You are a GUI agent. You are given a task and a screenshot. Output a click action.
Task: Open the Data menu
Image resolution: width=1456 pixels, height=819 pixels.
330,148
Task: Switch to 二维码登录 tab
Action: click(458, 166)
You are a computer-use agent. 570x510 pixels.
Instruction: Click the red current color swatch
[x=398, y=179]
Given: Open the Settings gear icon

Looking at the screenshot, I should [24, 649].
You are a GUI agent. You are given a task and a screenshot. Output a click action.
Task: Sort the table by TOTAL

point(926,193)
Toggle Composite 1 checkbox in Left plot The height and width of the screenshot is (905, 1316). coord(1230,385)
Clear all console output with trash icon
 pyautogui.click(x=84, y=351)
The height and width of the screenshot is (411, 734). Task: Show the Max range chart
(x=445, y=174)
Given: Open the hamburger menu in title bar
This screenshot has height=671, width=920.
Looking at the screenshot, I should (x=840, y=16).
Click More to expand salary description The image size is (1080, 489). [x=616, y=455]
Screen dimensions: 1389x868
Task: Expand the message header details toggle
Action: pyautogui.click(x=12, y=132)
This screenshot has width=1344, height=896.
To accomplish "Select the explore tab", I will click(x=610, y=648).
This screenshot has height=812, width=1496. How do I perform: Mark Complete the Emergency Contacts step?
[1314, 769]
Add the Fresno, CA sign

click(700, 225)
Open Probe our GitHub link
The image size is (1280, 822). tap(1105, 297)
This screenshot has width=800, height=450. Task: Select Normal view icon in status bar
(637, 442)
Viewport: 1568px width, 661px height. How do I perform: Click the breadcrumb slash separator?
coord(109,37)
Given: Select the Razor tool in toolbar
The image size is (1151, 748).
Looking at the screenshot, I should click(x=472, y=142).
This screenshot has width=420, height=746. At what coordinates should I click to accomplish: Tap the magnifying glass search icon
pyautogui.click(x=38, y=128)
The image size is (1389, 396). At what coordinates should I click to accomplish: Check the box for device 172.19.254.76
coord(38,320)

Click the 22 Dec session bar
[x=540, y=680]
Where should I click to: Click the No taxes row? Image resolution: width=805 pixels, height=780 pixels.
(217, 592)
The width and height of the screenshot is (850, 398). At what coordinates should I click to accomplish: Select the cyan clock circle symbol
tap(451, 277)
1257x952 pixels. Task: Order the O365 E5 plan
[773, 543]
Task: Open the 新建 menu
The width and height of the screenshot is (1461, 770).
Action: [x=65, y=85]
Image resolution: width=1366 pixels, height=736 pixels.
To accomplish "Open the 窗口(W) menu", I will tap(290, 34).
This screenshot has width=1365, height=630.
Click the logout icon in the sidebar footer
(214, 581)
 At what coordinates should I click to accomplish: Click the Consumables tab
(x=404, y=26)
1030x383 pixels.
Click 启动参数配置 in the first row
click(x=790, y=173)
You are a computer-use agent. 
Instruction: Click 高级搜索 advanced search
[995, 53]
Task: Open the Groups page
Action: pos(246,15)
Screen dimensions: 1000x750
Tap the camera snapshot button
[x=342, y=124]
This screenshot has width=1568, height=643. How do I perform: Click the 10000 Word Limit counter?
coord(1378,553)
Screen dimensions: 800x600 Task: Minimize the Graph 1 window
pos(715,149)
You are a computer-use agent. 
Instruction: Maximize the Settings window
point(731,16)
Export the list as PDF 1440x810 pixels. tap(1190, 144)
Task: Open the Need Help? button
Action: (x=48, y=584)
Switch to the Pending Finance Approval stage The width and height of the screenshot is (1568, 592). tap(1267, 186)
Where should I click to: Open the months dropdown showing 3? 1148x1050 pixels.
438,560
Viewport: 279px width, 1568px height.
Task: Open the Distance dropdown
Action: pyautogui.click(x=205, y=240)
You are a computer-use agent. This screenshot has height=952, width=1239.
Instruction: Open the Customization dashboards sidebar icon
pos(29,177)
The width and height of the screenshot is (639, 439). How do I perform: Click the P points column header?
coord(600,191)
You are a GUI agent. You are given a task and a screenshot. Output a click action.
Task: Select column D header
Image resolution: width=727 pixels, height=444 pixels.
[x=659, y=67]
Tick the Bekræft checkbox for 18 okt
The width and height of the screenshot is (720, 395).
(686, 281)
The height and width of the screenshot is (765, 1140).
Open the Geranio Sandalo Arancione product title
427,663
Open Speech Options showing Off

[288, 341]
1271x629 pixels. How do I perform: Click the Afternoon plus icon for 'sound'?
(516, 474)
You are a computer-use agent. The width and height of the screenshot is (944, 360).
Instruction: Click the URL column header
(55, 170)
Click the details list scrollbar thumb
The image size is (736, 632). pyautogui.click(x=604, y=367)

Brief
Reproduce the entries above in full, exactly as they read.

Response area
You are a GUI agent. You are given a task and a screenshot. Output a click action.
Task: Open the Data menu
Image resolution: width=1456 pixels, height=819 pixels.
330,148
Task: Switch to 二维码登录 tab
Action: click(458, 166)
You are a computer-use agent. 570x510 pixels.
Instruction: Click the red current color swatch
[x=398, y=179]
Given: Open the Settings gear icon

Looking at the screenshot, I should [24, 649].
You are a GUI agent. You are given a task and a screenshot. Output a click action.
Task: Sort the table by TOTAL

point(926,193)
Toggle Composite 1 checkbox in Left plot The height and width of the screenshot is (905, 1316). coord(1230,385)
Clear all console output with trash icon
 pyautogui.click(x=84, y=351)
The height and width of the screenshot is (411, 734). Task: Show the Max range chart
(x=445, y=174)
Given: Open the hamburger menu in title bar
This screenshot has height=671, width=920.
Looking at the screenshot, I should (x=840, y=16).
Click More to expand salary description The image size is (1080, 489). [x=616, y=455]
Screen dimensions: 1389x868
Task: Expand the message header details toggle
Action: pyautogui.click(x=12, y=132)
This screenshot has width=1344, height=896.
To accomplish "Select the explore tab", I will click(x=610, y=648).
This screenshot has height=812, width=1496. How do I perform: Mark Complete the Emergency Contacts step?
[1314, 769]
Add the Fresno, CA sign

click(700, 225)
Open Probe our GitHub link
The image size is (1280, 822). tap(1105, 297)
This screenshot has width=800, height=450. Task: Select Normal view icon in status bar
(637, 442)
Viewport: 1568px width, 661px height. How do I perform: Click the breadcrumb slash separator?
coord(109,37)
Given: Select the Razor tool in toolbar
The image size is (1151, 748).
Looking at the screenshot, I should click(x=472, y=142).
This screenshot has width=420, height=746. At what coordinates should I click to accomplish: Tap the magnifying glass search icon
pyautogui.click(x=38, y=128)
The image size is (1389, 396). At what coordinates should I click to accomplish: Check the box for device 172.19.254.76
coord(38,320)

Click the 22 Dec session bar
[x=540, y=680]
Where should I click to: Click the No taxes row? Image resolution: width=805 pixels, height=780 pixels.
(217, 592)
The width and height of the screenshot is (850, 398). At what coordinates should I click to accomplish: Select the cyan clock circle symbol
tap(451, 277)
1257x952 pixels. Task: Order the O365 E5 plan
[773, 543]
Task: Open the 新建 menu
The width and height of the screenshot is (1461, 770).
Action: [x=65, y=85]
Image resolution: width=1366 pixels, height=736 pixels.
To accomplish "Open the 窗口(W) menu", I will tap(290, 34).
This screenshot has width=1365, height=630.
Click the logout icon in the sidebar footer
(214, 581)
 At what coordinates should I click to accomplish: Click the Consumables tab
(x=404, y=26)
1030x383 pixels.
Click 启动参数配置 in the first row
click(x=790, y=173)
You are a computer-use agent. 
Instruction: Click 高级搜索 advanced search
[995, 53]
Task: Open the Groups page
Action: pos(246,15)
Screen dimensions: 1000x750
Tap the camera snapshot button
[x=342, y=124]
This screenshot has width=1568, height=643. How do I perform: Click the 10000 Word Limit counter?
coord(1378,553)
Screen dimensions: 800x600 Task: Minimize the Graph 1 window
pos(715,149)
You are a computer-use agent. 
Instruction: Maximize the Settings window
point(731,16)
Export the list as PDF 1440x810 pixels. tap(1190, 144)
Task: Open the Need Help? button
Action: (x=48, y=584)
Switch to the Pending Finance Approval stage The width and height of the screenshot is (1568, 592). tap(1267, 186)
Where should I click to: Open the months dropdown showing 3? 1148x1050 pixels.
438,560
Viewport: 279px width, 1568px height.
Task: Open the Distance dropdown
Action: pyautogui.click(x=205, y=240)
You are a computer-use agent. This screenshot has height=952, width=1239.
Instruction: Open the Customization dashboards sidebar icon
pos(29,177)
The width and height of the screenshot is (639, 439). How do I perform: Click the P points column header?
coord(600,191)
You are a GUI agent. You are given a task and a screenshot. Output a click action.
Task: Select column D header
Image resolution: width=727 pixels, height=444 pixels.
[x=659, y=67]
Tick the Bekræft checkbox for 18 okt
The width and height of the screenshot is (720, 395).
(686, 281)
The height and width of the screenshot is (765, 1140).
Open the Geranio Sandalo Arancione product title
427,663
Open Speech Options showing Off

[288, 341]
1271x629 pixels. How do I perform: Click the Afternoon plus icon for 'sound'?
(516, 474)
You are a computer-use agent. The width and height of the screenshot is (944, 360).
Instruction: Click the URL column header
(55, 170)
Click the details list scrollbar thumb
The image size is (736, 632). pyautogui.click(x=604, y=367)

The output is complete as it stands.